Beginnen möchte ich mit dem Fossil des Jahres 2015. Als solches werden von der Paläontologische Gesellschaft seit 2008 Fossilien gekürt, die von großer wissenschaftlicher oder publikumswirksamer Bedeutung sind. Und da dürfte Arthropleura durchaus dazugehören. Diese Arthropoden (vulgo: Gliederfüßer) sind zumindest in Einzelteilen oder Abgüssen in den paläontologischen Museen recht weit verbreitet. Sie dürften aber ein wahrer Alptraum für alle Leute sein, die Angst vor Tausendfüßlern und dergleichen haben. Denn verglichen mit unseren heutigen Krabbeltieren waren sie ein echte Giganten und konnten aller Wahrscheinlichkeit nach bis zu 2,5 m lang werden und gelten damit als die größten jemals an Land lebenden Gliedertiere. Ob die Tiere ebenso wie manche heutigen Tausendfüßer (meist aus der Gruppe der Hundertfüßer) über Giftdrüsen verfügten, ist meiner Ansicht aber noch ungeklärt. Die Möglichkeit machte sie aber zusammen mit ihrer enormen Größe zu gerngesehenen Gästen in verschiedenen Fernsehserien, wie zum Beispiel Primeval. Allerdings ist mir nicht ganz klar, inwieweit Arthropleura armata diese Ausmaße erreichte. Laut Wikipedia wurde diese Spezies nur bis zu 1 m lang.
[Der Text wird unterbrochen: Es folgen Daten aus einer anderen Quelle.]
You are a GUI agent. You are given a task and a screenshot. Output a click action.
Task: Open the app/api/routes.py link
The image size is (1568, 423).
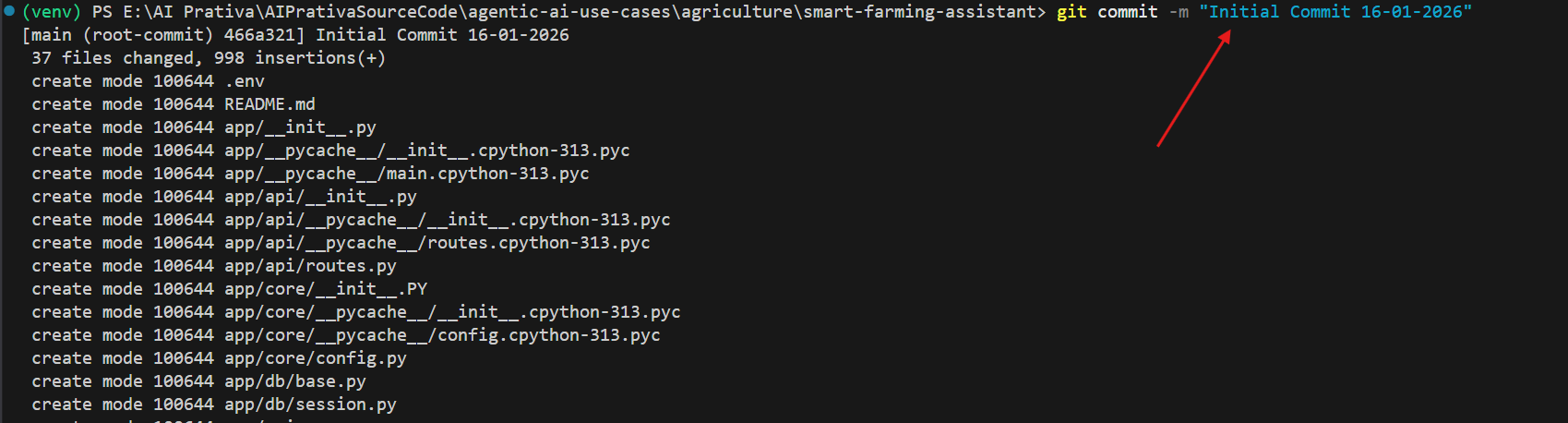310,266
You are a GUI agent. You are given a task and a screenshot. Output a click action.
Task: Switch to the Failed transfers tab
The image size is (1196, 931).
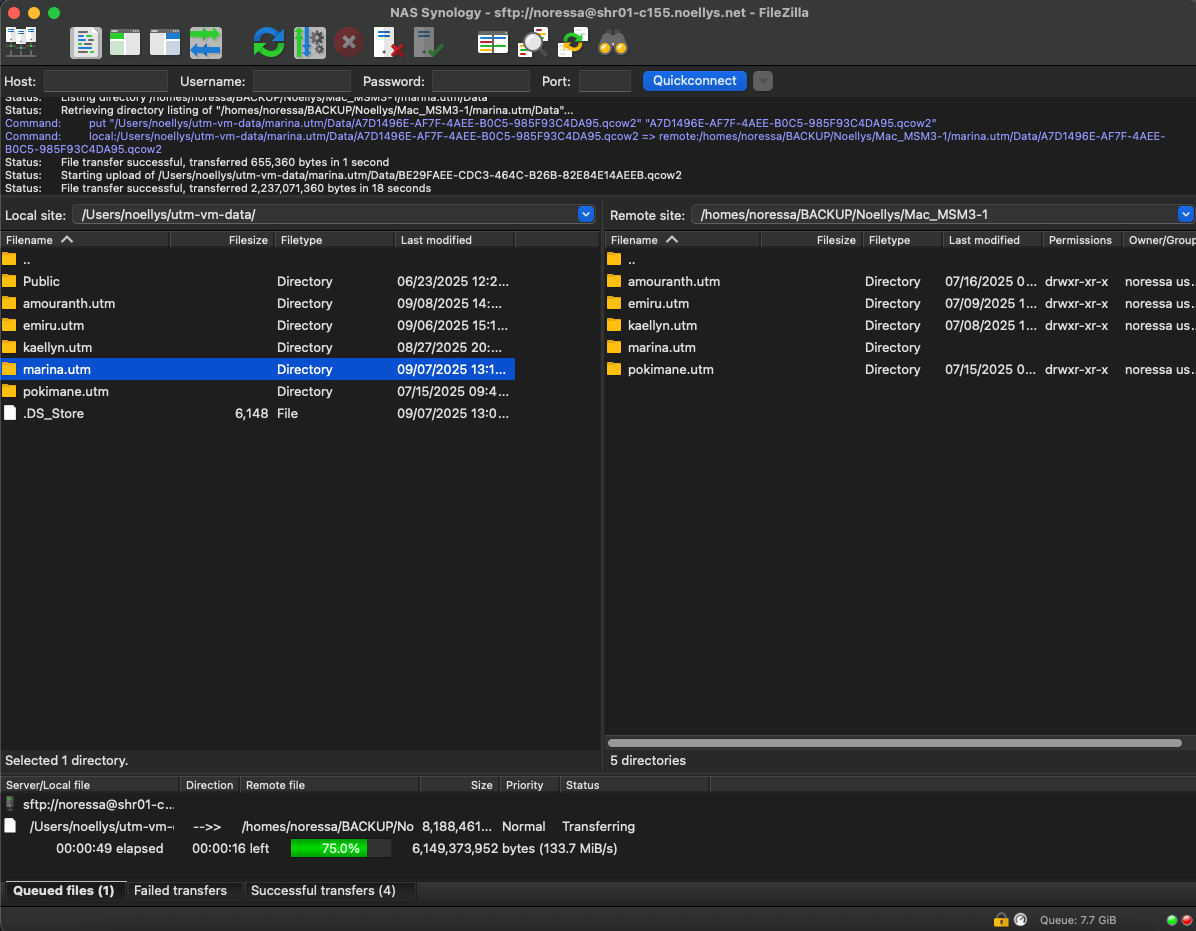[x=180, y=890]
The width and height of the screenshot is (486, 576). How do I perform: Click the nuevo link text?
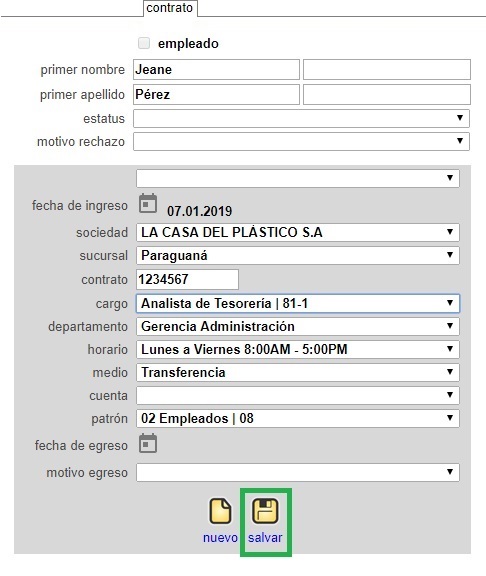coord(220,538)
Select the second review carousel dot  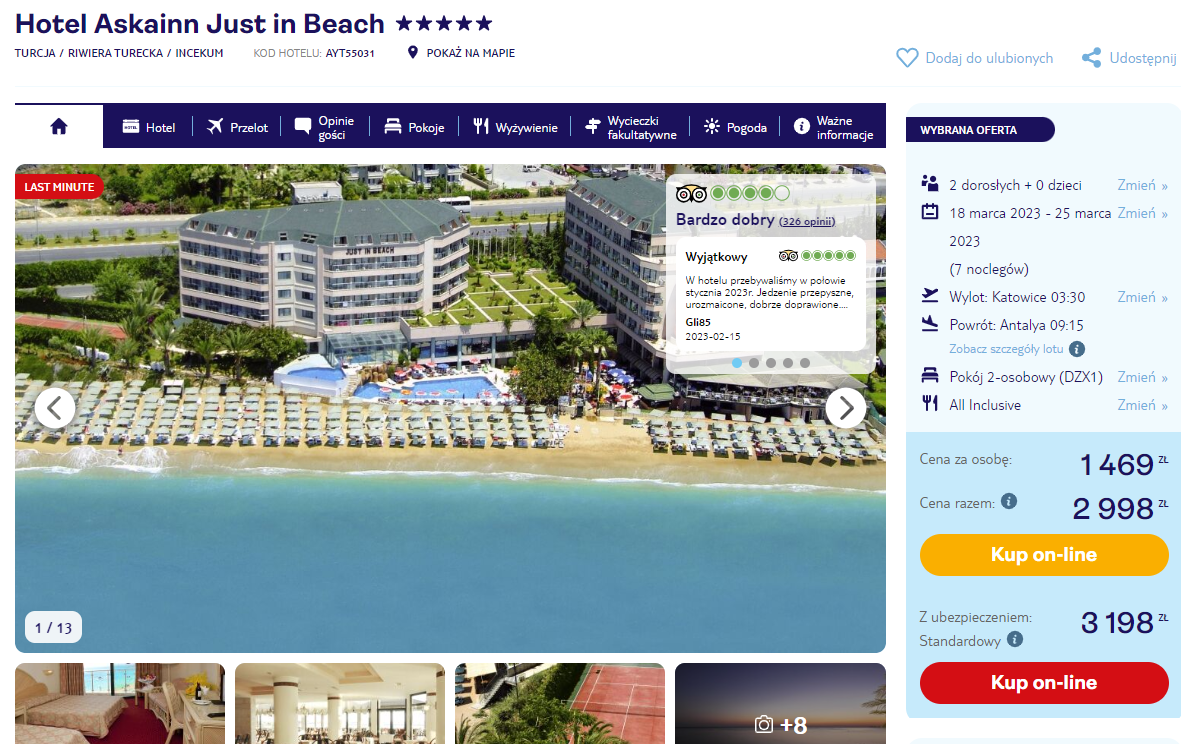point(754,363)
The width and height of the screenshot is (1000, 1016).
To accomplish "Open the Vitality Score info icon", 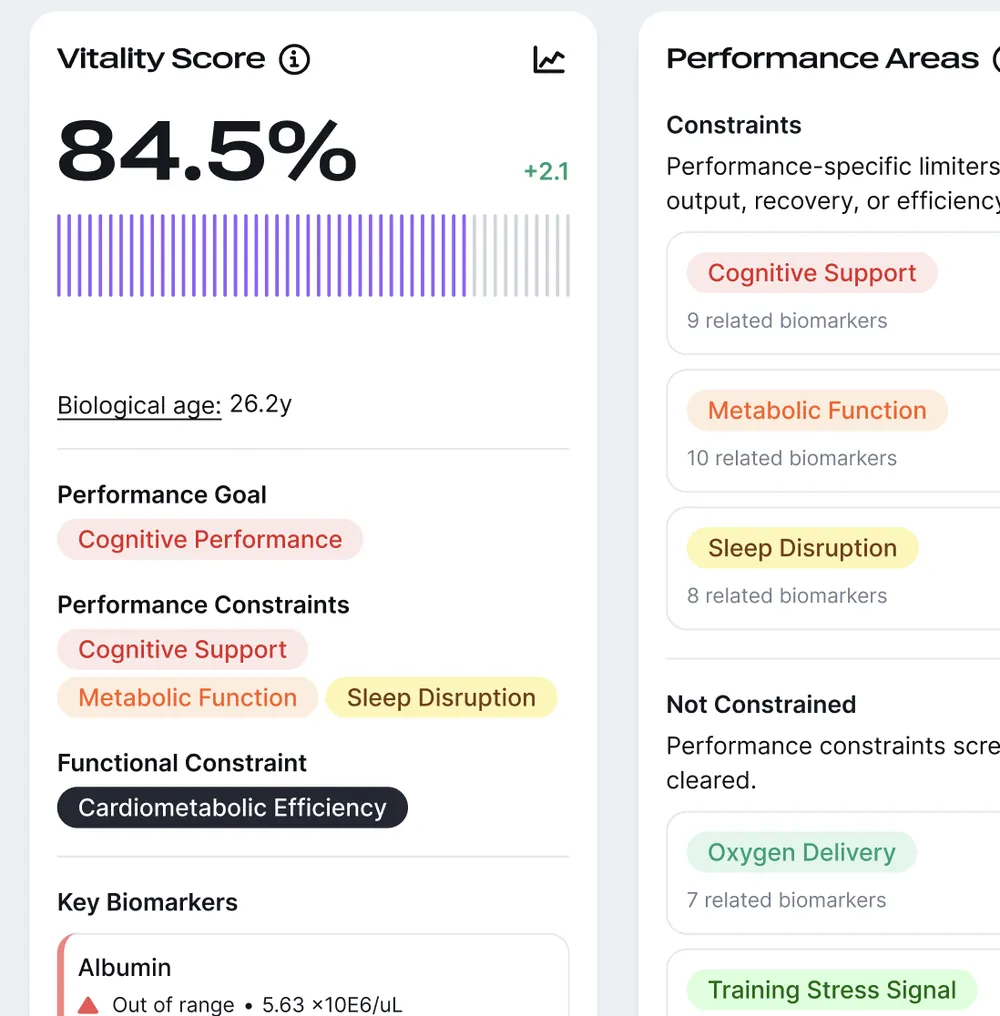I will click(294, 60).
Glücklicherweise für alle Phobiker sind sie aber schon seit langem ausgestorben. Sie lebten im Oberkarbon bis ins Unterperm vor 330 bis 290 Mio. Jahren. (Pennsylvanium bis Cisuralium).

Damals sah die Welt noch sehr viel anders aus als heute, und damit meine ich nicht nur die Konfiguration der Kontinente. Auch die Lebewelt. Einem Besucher wären sicher die vielen Gliedertiere (Insekten und andere Arthropoden) sofort ins Auge gefallen. Vor allem ihre im Vergleich zu heute abnorm anmutenden Ausmaße. Nicht nur die Tausendfüßer waren riesig, auch die Insekten (so zum Beispiel Libellen mit bis zu 70 cm Flügelspannweite). Grund dafür dürfte ein gegenüber den heutigen Werten deutlich erhöhter Sauerstoffgehalt in der Atmosphäre sein, der den Gliedertieren mit ihrer Tracheenatmung das Leben deutlich erleichterte. Unter unserer heutigen Atmosphäre wären diese Riesen am ersticken.

Arthropleura armata
Reste des Rückenskeletts von Arthropleura armata im Senckenberg Museum in Frankfurt am Main. Foto: Ghedoghedo (Own work) [CC BY-SA 3.0 (http://creativecommons.org/licenses/by-sa/3.0)], via Wikimedia Commons

Die ersten Funde dieser stammten aus dem 19. Jahrhundert aus dem Saarland und bereits seit 1853 ist die Art wissenschaftlich beschrieben. Über ihre Lebensweise ist aber kaum etwas bekannt. Das hat natürlich zum einen damit zu tun, dass sie bereits seit langem ausgestorben ist. Man kann also kaum hingehen, und sie beobachten. Es fehlen aber trotz vieler Funde von Angehörigen dieser Spezies und anderer Vertreter von Arthropleura die Kopfpartie. Und die hätte sicher einiges darüber ausgesagt, wie sich das Tier denn ernährt hätte, ebenso wie ein eventuell überlieferter Mageninhalt. Wir wissen also bislang nicht einmal. Ob sich das Tier räuberisch ernährte oder ein Pflanzenfresser war. Aber warum fehlt die Kopfpartie bislang? Das liegt einmal daran, dass die Fossilien des Tieres keine toten Tiere darstellen. Das jeweilige Tier ist also nicht an dem Ort verstorben, an dem sein Fossil gefunden wurde. Vielmehr stellen die Fossilien jeweils Häutungsreste dar. Denn wie bei guten Arthropoden üblich wuchs bei ihnen das Außenskelett beim Wachstum nicht mit. Das Tier musste also von Zeit zu Zeit seine alte, zu klein gewordene Haut los werden.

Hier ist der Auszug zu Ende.